BEGIN Source data

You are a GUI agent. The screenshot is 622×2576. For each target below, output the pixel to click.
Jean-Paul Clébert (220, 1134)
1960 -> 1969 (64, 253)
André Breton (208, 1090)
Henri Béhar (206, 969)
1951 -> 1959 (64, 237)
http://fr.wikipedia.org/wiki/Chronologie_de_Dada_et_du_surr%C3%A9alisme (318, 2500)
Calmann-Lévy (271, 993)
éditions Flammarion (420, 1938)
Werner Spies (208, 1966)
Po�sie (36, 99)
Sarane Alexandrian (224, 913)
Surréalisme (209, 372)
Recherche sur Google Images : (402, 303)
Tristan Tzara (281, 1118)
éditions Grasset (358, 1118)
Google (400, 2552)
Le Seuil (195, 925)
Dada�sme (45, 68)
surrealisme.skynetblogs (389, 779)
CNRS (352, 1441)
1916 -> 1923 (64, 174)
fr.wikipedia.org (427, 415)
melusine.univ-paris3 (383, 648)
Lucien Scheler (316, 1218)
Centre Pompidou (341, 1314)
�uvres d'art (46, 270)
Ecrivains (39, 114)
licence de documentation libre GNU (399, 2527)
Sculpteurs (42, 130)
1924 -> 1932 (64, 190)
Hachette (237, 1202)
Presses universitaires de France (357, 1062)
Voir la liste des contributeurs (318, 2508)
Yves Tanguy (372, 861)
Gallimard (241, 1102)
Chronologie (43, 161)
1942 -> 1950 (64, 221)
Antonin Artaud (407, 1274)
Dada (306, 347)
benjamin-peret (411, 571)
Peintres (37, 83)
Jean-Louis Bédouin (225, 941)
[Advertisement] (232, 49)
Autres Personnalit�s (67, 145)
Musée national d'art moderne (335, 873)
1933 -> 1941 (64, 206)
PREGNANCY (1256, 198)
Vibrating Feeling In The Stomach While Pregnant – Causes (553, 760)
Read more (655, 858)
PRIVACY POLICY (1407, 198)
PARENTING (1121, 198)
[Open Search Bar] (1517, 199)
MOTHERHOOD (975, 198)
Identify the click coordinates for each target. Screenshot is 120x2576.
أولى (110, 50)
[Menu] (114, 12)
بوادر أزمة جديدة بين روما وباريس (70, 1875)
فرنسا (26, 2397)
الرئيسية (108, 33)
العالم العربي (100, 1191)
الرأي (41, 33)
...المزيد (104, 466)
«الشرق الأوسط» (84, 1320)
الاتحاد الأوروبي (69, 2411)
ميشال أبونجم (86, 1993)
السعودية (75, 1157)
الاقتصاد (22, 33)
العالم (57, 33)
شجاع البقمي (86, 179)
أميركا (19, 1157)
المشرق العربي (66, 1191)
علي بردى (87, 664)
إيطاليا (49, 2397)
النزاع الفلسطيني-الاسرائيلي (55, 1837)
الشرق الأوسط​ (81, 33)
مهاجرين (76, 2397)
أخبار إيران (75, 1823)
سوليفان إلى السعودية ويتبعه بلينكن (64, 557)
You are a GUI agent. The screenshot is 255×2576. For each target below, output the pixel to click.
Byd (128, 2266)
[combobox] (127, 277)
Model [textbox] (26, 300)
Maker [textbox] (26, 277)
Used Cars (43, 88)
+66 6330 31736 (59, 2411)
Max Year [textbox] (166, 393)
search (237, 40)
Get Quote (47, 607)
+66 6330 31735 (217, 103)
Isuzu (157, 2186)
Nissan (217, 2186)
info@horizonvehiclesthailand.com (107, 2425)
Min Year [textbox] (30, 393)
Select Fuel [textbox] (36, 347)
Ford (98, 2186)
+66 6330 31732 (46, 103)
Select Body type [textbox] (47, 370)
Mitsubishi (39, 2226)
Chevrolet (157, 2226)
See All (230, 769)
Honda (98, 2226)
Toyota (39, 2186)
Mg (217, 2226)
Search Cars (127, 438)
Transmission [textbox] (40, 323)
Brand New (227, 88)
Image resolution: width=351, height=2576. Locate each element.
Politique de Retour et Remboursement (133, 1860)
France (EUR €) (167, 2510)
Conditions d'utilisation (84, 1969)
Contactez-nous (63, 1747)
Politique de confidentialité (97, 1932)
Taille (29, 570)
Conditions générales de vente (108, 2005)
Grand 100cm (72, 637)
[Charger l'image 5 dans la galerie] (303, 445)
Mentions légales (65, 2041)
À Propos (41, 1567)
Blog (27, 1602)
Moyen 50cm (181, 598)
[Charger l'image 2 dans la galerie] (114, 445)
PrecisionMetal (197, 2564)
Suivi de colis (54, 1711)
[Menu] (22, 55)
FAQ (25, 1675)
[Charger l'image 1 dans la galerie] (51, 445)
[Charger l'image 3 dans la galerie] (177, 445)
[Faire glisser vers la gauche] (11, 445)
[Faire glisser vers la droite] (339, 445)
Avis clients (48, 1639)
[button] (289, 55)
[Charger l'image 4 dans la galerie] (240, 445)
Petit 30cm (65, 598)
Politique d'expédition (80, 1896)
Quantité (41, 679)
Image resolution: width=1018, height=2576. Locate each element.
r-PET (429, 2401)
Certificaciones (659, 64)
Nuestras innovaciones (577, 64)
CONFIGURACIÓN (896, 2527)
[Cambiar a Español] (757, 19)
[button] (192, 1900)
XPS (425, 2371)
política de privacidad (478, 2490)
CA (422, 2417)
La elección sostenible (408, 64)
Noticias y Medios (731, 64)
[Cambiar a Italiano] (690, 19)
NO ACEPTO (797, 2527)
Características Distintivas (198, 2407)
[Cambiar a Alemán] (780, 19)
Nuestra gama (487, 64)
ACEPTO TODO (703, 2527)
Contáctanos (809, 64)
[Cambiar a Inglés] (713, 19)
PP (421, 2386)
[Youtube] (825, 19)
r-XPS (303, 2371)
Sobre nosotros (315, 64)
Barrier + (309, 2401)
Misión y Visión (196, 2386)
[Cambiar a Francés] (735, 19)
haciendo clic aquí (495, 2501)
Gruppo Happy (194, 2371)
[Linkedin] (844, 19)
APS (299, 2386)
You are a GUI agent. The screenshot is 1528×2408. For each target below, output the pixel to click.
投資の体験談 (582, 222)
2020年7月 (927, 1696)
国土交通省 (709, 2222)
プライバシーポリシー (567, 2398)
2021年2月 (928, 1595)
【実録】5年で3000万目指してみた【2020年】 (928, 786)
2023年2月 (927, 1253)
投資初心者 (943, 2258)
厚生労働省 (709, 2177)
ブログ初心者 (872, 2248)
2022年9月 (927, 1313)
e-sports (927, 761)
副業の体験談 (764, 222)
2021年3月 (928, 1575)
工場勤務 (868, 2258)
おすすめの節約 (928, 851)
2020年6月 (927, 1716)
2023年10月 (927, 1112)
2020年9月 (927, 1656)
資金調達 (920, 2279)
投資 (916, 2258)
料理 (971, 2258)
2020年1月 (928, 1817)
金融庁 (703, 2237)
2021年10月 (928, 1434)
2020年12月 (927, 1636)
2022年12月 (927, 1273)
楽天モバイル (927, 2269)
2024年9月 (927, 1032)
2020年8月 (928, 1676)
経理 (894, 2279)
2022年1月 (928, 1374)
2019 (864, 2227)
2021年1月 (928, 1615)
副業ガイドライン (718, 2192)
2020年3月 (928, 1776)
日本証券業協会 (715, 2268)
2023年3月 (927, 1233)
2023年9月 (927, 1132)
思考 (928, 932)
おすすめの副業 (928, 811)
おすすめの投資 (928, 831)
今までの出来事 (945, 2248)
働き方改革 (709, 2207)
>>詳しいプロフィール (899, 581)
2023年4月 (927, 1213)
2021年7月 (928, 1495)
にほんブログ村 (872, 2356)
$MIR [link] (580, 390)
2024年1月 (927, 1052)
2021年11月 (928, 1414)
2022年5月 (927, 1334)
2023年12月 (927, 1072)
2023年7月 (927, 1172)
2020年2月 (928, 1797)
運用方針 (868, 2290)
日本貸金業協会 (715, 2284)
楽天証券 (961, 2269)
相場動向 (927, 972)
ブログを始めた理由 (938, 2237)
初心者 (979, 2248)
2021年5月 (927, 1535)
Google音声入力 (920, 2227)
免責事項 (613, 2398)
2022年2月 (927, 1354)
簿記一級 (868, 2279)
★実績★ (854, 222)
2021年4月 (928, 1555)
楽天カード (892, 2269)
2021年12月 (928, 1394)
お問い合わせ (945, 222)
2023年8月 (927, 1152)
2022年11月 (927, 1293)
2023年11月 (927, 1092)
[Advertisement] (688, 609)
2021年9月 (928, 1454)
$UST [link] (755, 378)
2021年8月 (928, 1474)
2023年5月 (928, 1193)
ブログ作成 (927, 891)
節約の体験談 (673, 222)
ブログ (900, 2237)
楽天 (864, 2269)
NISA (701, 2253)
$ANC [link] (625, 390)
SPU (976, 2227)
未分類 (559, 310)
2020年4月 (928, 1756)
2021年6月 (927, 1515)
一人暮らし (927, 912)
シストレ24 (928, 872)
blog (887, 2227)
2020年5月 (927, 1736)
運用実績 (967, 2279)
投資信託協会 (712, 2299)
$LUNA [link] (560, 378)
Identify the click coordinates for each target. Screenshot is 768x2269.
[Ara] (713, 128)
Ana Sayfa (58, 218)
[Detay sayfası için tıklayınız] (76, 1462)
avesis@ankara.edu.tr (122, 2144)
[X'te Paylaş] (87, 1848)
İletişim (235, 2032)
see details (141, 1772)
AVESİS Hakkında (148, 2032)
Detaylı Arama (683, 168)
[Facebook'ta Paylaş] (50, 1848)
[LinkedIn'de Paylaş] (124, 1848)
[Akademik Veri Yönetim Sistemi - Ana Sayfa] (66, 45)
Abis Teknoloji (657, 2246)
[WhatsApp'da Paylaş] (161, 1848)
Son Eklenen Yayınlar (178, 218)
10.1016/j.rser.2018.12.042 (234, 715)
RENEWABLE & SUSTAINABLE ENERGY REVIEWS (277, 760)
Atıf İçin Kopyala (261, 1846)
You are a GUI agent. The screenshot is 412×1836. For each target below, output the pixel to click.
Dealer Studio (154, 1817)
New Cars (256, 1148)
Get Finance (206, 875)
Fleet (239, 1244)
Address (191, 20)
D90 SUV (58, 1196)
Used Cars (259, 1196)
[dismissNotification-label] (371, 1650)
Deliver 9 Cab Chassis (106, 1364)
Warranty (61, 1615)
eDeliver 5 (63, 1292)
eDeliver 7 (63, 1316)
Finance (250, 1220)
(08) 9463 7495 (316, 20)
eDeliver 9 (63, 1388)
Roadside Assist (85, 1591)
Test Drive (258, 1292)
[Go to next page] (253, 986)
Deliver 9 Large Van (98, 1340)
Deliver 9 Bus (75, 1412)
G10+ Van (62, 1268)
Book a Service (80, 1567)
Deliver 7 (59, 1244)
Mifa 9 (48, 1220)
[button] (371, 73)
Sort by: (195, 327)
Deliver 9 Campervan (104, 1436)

END Source data

Your output must be the exact lines from the one containing "eDeliver 9 (63, 1388)" through the end of the data above, both included, and nothing more.

[Completed exercise]:
eDeliver 9 (63, 1388)
Roadside Assist (85, 1591)
Test Drive (258, 1292)
[Go to next page] (253, 986)
Deliver 9 Large Van (98, 1340)
Deliver 9 Bus (75, 1412)
G10+ Van (62, 1268)
Book a Service (80, 1567)
Deliver 7 (59, 1244)
Mifa 9 (48, 1220)
[button] (371, 73)
Sort by: (195, 327)
Deliver 9 Campervan (104, 1436)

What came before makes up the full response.